The Mystery of Recursive Sequences: Solving f (n + 1) = f(n) – 2. if f(1) = 18, what is f(5)?

Welcome, curious minds, to a journey through the captivating realm of recursive sequences. Today, we embark on a quest to decipher the enigmatic equation ‘f (n + 1) = f(n) – 2. if f(1) = 18, what is f(5)?’ and unveil its secrets, all while unraveling the mystery of what ‘f(5)’ truly represents when ‘f(1) = 18’.

Understanding Recursive Sequences

Before diving headfirst into the depths of our equation, let’s first grasp the concept of recursive sequences, particularly as it pertains to the equation ‘f (n + 1) = f(n) – 2. if f(1) = 18, what is f(5)?’. These sequences are characterized by a rule that defines each term in the sequence based on preceding terms. In simpler terms, each term relies on the one before it, forming a chain of interconnected values.

The Essence of ‘f (n + 1) = f(n) – 2’

Our journey begins with the heart of the matter: the equation ‘f (n + 1) = f(n) – 2. if f(1) = 18, what is f(5)?’. This expression serves as the guiding principle behind our recursive sequence, dictating how each term evolves as we progress along the sequence.

Breaking Down the Equation

To better understand the mechanics at play, let’s break down the components of our equation:

• f (n + 1): This denotes the term that follows a given term, represented by ‘n’. In essence, it’s the next value in our sequence.
• f(n): Here, ‘f(n)’ represents the current term in our sequence.
• – 2: The subtraction of 2 signifies the rule by which each term is derived from its predecessor. In other words, each term is decremented by 2 from the previous one.
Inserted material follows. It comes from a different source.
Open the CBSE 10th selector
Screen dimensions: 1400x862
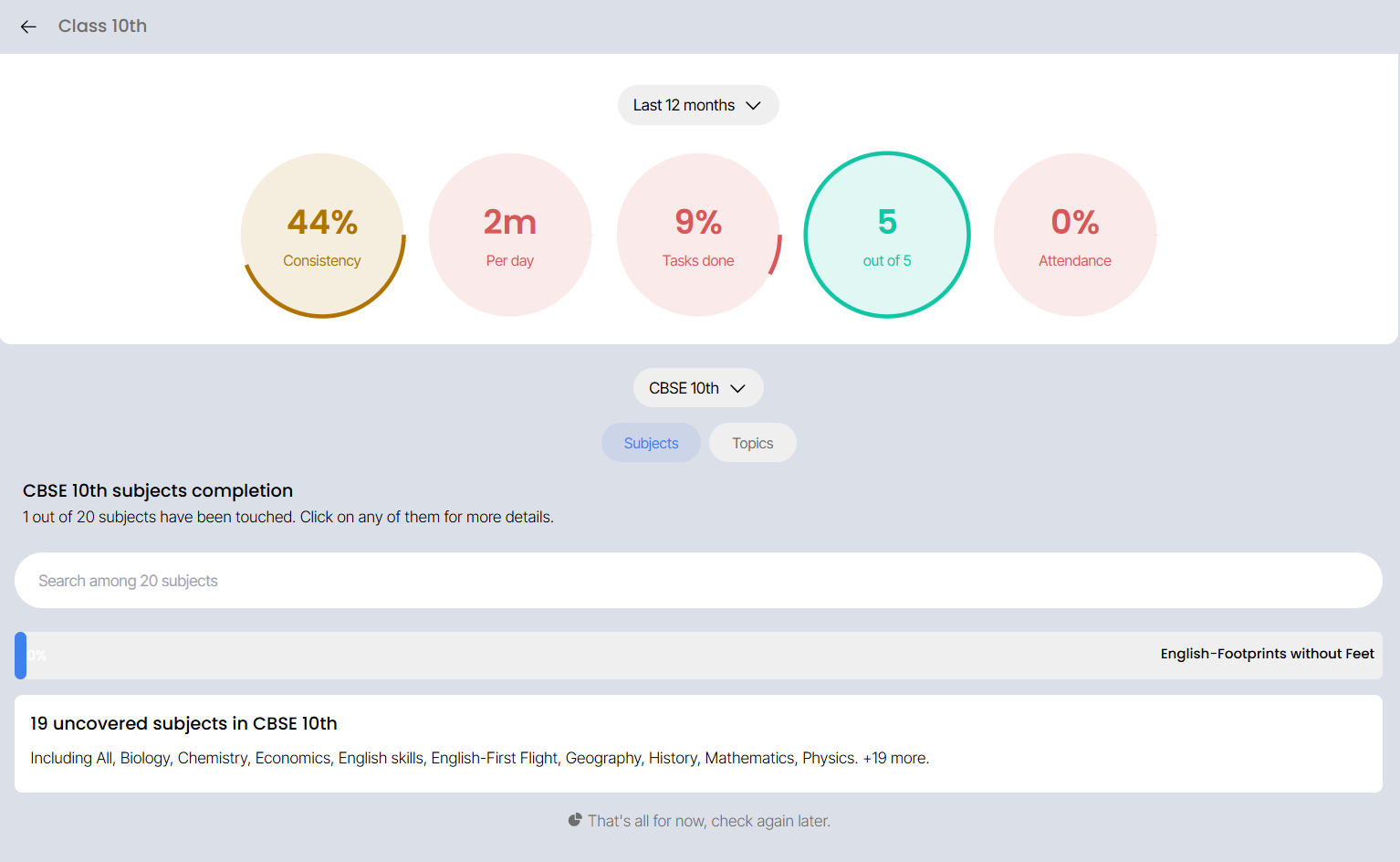(698, 387)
Of course! We can find the value of f(5) using the given recursive formula and the fact that f(1) = 18. Here’s how:

Step 1: Understand the formula

The formula f(n + 1) = f(n) – 2 tells us that the value of any term in the sequence (f(n + 1)) is obtained by subtracting 2 from the value of the previous term (f(n)). In other words, each term is 2 less than the one before it.
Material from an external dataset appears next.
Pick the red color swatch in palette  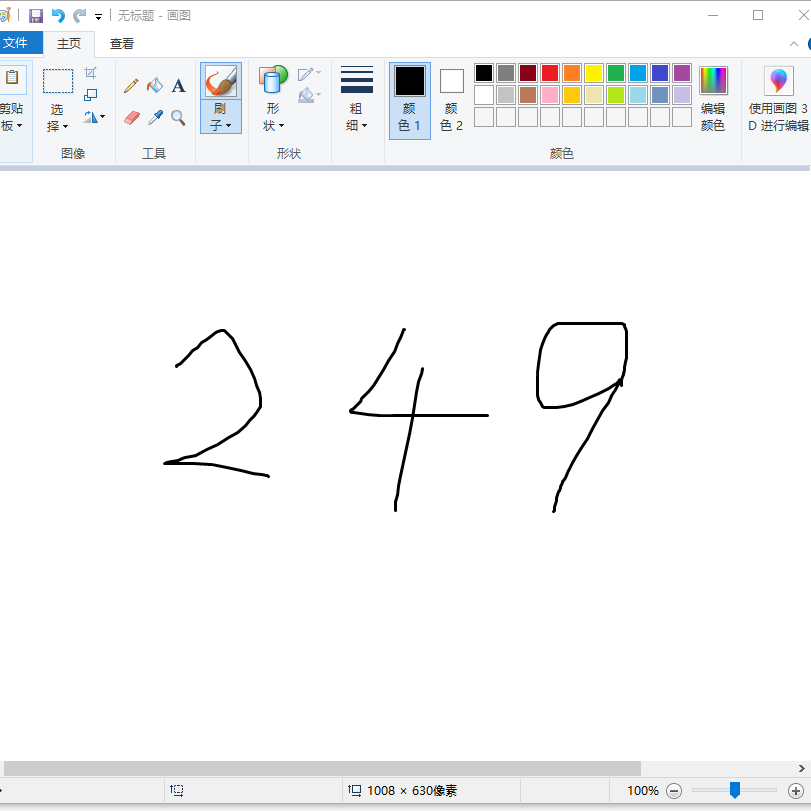pyautogui.click(x=550, y=73)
Step 2: Start with the known value

We know that f(1) = 18. This is our starting point.

Step 3: Apply the formula recursively

To find f(2), we can substitute n = 1 in the formula:

f(2) = f(1) – 2 = 18 – 2 = 16

Now, we know that f(2) = 16.

Step 4: Repeat for f(3), f(4), and f(5)

Following the same logic:

f(3) = f(2) – 2 = 16 – 2 = 14 f(4) = f(3) – 2 = 14 – 2 = 12 f(5) = f(4) – 2 = 12 – 2 = 10

Therefore, f(5) = 10.

Answer:

The value of f(5) is 10.

Navigating the Sequence: From f(1) to f(5)

With a firm grasp of our equation, let’s embark on our journey through the recursive sequence, starting from ‘f(1)’ and advancing towards ‘f(5)’.

Setting the Stage: f(1) = 18

Our expedition begins with the initial value of ‘f(1)’, which is revealed to be 18. This serves as our starting point, the foundation upon which we build the subsequent terms of our sequence.

Unraveling the Sequence: Computing f(2), f(3), and f(4)

As we venture forth, each step brings us closer to unraveling the mystery of ‘f(5)’. Let’s compute the values of ‘f(2)’, ‘f(3)’, and ‘f(4)’ to pave the way for our final destination.

Computing f(2)

Substituting ‘n = 1’ into our equation, we find:

$f(2)=f(1)-2$ $f(2)=18-2$ $f(2)=16$

Thus, ‘f(2)’ is revealed to be 16.

Computing f(3)

Continuing our journey, we calculate ‘f(3)’ by substituting ‘n = 2’:

$f(3)=f(2)-2$ $f(3)=16-2$ $f(3)=14$

Hence, ‘f(3)’ is unveiled as 14.

Computing f(4)

Pressing onward, we ascertain the value of ‘f(4)’ by substituting ‘n = 3’:

$f(4)=f(3)-2$ $f(4)=14-2$ $f(4)=12$

With this, ‘f(4)’ emerges as 12.

The Final Stretch: Determining f(5)

At long last, we arrive at the climax of our journey: the computation of ‘f(5)’. With the values of ‘f(1)’ through ‘f(4)’ in hand, we are poised to unveil the ultimate revelation.

Computing f(5)

Substituting ‘n = 4’ into our equation, we proceed to compute ‘f(5)’:

$f(5)=f(4)-2$ $f(5)=12-2$ $f(5)=10$

And there it is, the culmination of our efforts—’f(5)’ stands revealed as 10.

Conclusion: Unraveling the Enigma

So, to those who pondered the riddle posed by ‘f(1) = 18, what is f(5)?’, the answer resounds clear: ‘f(5) = 10’. With this revelation, we bid adieu to our journey, armed with newfound knowledge and a deeper understanding of recursive sequences.